Dreamforce '18 is just around the corner, and for people speaking at the event, now is the time to get ready. As you prepare for your presentation, remember that you want to bring your best self to the podium, whether you're speaking to an audience of five...or five thousand.
Whether I'm on the small stage or the main stage, my preparation remains the same. Here are my tips to help you get ready to give the best presentation of your life:
The key to any great speech is to understand your audience and make them the hero of your story. That means you have to know who will be in the crowd and understand how to make your message resonate with them. Ask yourself these questions: “Why is this topic important to them? What do I want them to remember? What do they already know about this topic?”
That last question is key; you have to understand the level of knowledge your audience already has, so you can share the information in a way that is meaningful to them. For example, I'm an engineer and a former master technical instructor. So when I present on technical topics, I make sure I understand if I am talking to novice, intermediate, or an advanced audience, and I tailor my speech accordingly. If the audience is a mix, I bring a beginner's mind to my talk track and don't assume that people will understand concepts and terminology. The bottom line? The more real and relatable I am on stage, the more the audience stays engaged and interested in what I'm saying.
LBO = Learn By Observation, and that is always my mantra. I regularly watch other people present, so I can observe their presentation techniques and the audience's responses. TED Talks are great for this. There are so many presentation styles, and each presenter brings something unique.
I've been working on my craft for a long time, so I know I have strong presentation skills. But there is always room to grow and learn. When I see something that resonates with me, like a new technique or best practice, I try it out. But I don't just replicate it. Instead, I work to make it authentically my own.

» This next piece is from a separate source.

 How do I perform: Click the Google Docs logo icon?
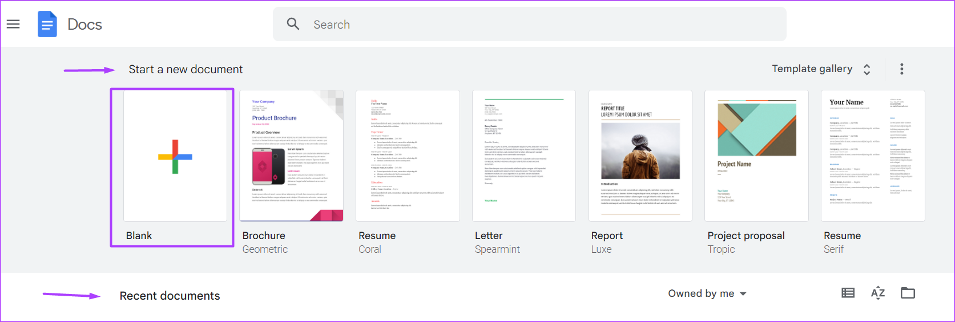click(47, 24)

For example, I watched one presenter whose style involved taking long pauses throughout the presentation. Pauses are an effective device that gives the audience a chance to fully absorb and reflect on what the speaker is saying. So I decided to give it a shot, but I modified it a bit. Now, in my speeches, I use pauses after key points that I really want the audience to remember.

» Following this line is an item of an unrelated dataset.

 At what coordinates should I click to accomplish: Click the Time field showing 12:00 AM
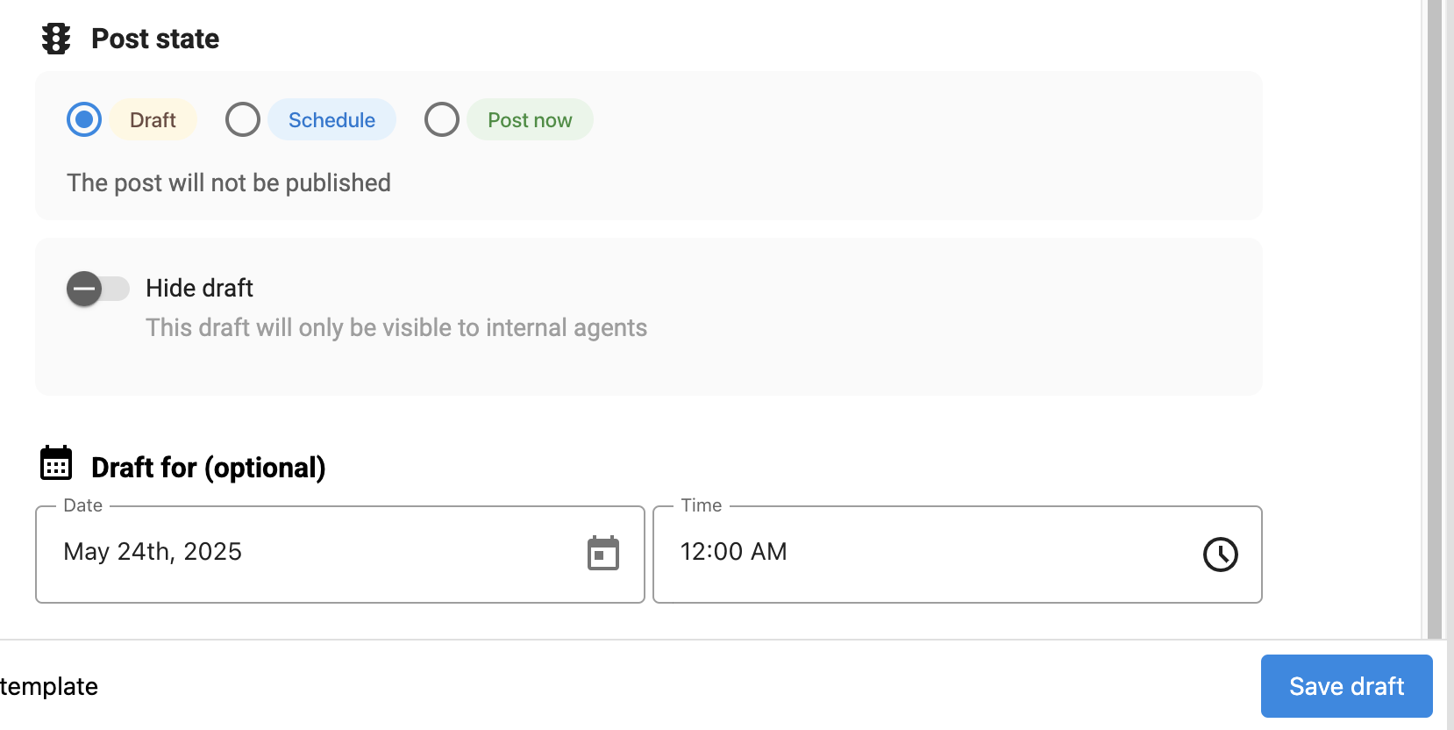921,553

You can't give a presentation about something if you don't understand it.
As a presenter, I always want to speak from a place of authenticity. So whatever product or feature I am speaking about, I roll up my sleeves and learn it. Trailhead makes this easy! Using Trailhead, I can quickly get up to speed and get practical hands-on experience. I simply create a Trailmix of modules, trails, and other items that will help me better understand my topic, and then I dig in. I often get so engrossed, I end up learning my topic at a deeper level than what I need for my presentation. This, in particular, helps build my confidence for the presentation. It also makes me feel extra prepared for any questions afterward.
When you step on the stage, you are standing up there alone, but remember that you represent the work of many people. When I step off the stage after a presentation, people often pay me compliments and say things like, “You shine up there.” Well, let me tell you about that shine. It is not just my work, but the work of a team. When I take the stage, I am honored to represent the hard work of many people. From the innovation of our engineers, the magic of the demo team, the brilliance of the messaging team, the precision of the events team, the trust of our customers, the love of the community, and the support of my family.
This is the foundation of what I bring to all my presentations. It is not just my moment — it is their moment as well, and each presentation is a true team win. Remember the people who helped you get on the stage, and do well not just for you, but for your team.
Preparing for a presentation is very similar to preparing for an athletic event. For example, when I was training for a half marathon, I had a running plan where I had to run incremental miles every day. This practice is what prepared me for the day of the race. When you are presenting, practicing is not an option; it is a must! I practice whenever I can, turning my presentations into bedtime stories for my kids, or practicing while driving them to school. They start to know my speeches by heart, and help me when I mess up!
But if you've ever trained for a race, then you know that before race day, you have to rest. Otherwise, you might strain your body or be overtired the day of the race. It's the same for presenting. You don't want to sound over-practiced, so a day or two before your presentation, go light on your practice. Take care of your body, make sure you are getting enough rest, do not overstrain your voice, drink lots of water, and eat healthly. Then you'll be fresh and ready on the day of your presentation.